Narrated as a long letter by Kelly to his unmet daughter, the anachronistic psychodrama chronologically follows Ned from childhood to death by hanging at the age of 25. Yet there’s little in terms of straightforward narrative. Early scenes show the Kelly family targeted and exploited (sexual favours from the Kelly women demanded by Sergeant O’Neill (Charlie Hunnam – The Gentlemen, King Arthur), Ned himself is sold off by his own mother (Essie Davis – The Babadook, Assassin’s Creed). But on reaching adulthood, there’s a significant change in True History of the Kelly Gang. A potentially straightforward and violent ‘western’ becomes something psychologically darker. Intense use of strobe; distant tracking shots of lone horse riders galloping across barren landscapes; disconcerting, waivering homoeroticism; a brazen, occasionally jarring soundtrack of punk to country – all combine to unnerve, to challenge.

It’s beautiful if difficult to watch (the strobe is extremely challenging). But it’s all a little too fragmentary, a little too messy, dream-like and based on the assumption the legend is known by all. Yet, even if this thrilling ride doesn’t ultimately quite make it, MacKay is mesmerising and individual scenes memorable.

Rating: 60%

‘Three Colours: Red’

Third and final chapter in Krzysztof Kieslowski’s trilogy following the tricoleur of the French flag and the concept of liberté (blue), egalité (white), fraternité (red). 

Having accidentally injured his dog, Valentine (Irène Jacob The Double Life of Veronique, Au revoir les enfants), living alone in Geneva, meets a retired judge. A successful model, she is shocked when she discovers the old man – Jean-Louis Trintignant (Amor, Un homme et une femme) – listens to his neighbours telephone calls. With Valentine herself restricted to a relationship by telephone (a man, possibly married, living in England), she understands the vulnerability and invasion of privacy by such an act. Yet a friendship and camaraderie evolves between the two.

Weaving numerous seemingly minor narratives and characters in the ‘ordinary’ and ‘everyday’ is a Kieslowski trademark as Red begins quietly and builds as the themes of liberté, egalité and fraternité are explored in the final film not only of the trilogy, but of the director himself who died a couple of years later at the tragically young age of fifty four.

Nominated for 3 Oscars in 1995 (best director, cinematography, screenplay).

Rating: 85%

‘Europa’

An oddball confusion of a feature as director Lars von Trier (Dancer in the Dark, Melancholia), in (predominantly) stark black and white presents a murky post-Second World War Germany of politics, corruption and greed.

Visually stylised (a singular character of soft colour picked out in a crowded station platform; collaged images; model buildings and trains), Europa sees Leopold Kessler (Jean-Marc Barr – The Big Blue, Lovers) travel from the States and take a job on the German railways, helped by his overly-efficious uncle.
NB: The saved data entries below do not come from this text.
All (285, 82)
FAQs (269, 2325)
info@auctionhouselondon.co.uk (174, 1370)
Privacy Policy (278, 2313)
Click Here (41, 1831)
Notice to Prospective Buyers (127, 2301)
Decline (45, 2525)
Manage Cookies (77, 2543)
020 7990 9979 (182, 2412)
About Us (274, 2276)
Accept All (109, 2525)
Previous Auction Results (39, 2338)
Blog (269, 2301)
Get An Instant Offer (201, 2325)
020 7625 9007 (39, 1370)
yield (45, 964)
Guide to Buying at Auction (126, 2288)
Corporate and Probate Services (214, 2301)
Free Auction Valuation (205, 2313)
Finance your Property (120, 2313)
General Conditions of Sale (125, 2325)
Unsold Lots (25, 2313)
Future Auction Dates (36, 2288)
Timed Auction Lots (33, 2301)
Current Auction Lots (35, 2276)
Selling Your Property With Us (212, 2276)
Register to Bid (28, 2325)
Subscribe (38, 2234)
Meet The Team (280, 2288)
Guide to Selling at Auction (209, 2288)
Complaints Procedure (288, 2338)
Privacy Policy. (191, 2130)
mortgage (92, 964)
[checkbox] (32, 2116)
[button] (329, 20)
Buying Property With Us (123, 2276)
Privately-owned by the Hartmann family, Zentropa Rail traverses the country where Kessler finds himself used and at the centre of too much political attention for his liking.
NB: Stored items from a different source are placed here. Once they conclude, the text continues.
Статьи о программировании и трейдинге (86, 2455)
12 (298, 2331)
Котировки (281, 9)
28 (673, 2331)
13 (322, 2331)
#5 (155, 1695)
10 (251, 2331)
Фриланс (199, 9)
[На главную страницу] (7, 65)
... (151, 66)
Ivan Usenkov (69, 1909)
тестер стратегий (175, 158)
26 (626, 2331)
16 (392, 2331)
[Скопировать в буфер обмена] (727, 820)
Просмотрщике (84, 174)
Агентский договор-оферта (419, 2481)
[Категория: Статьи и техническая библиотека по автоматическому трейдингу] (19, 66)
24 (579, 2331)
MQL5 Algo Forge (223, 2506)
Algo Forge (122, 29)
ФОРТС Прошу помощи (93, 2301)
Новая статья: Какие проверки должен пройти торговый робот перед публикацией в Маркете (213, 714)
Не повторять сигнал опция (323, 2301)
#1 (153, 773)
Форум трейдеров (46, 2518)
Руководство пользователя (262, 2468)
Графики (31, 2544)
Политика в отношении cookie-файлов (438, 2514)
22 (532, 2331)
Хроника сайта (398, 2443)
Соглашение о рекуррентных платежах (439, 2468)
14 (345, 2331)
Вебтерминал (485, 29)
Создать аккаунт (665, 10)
A noir tale, Europa is more pseud than profound, obscure rather than engaging, a Kafka-esque take that looks stunning but where even the seduction of Kessler by the Hartmann daughter (Barbara Sukowa – Hannah Arendt, Lola) is pure artifice.

Rating: 41%

‘Lad: A Yorkshire Story’

With its stunning barren, isolated backdrop of the north Yorkshire Dales, writer/director Dan Hartley’s very personal film looks to the friendship between a teenage boy and a National Park ranger following the sudden death of the boy’s father.

Young Tom (Bretten Lord) reacts badly to the sudden loss, particularly as the family struggle financially and older brother Nick leaves to join the army. Truancy from school leads to trouble with the law and a spot of community service. Meeting Al Thorpe (Alan Gibson), a practical, down-to-earth, no-nonsense ranger helps point Tom in the right direction.

Dedicated to the memory of Al Boughen, the real-life ranger who mentored the teenage Dan Hartley, Lad: A Yorkshire Story is an utterly compelling simple tale simply told: full of pathos, wry humour, natural performances, a lot of heart – and that landscape.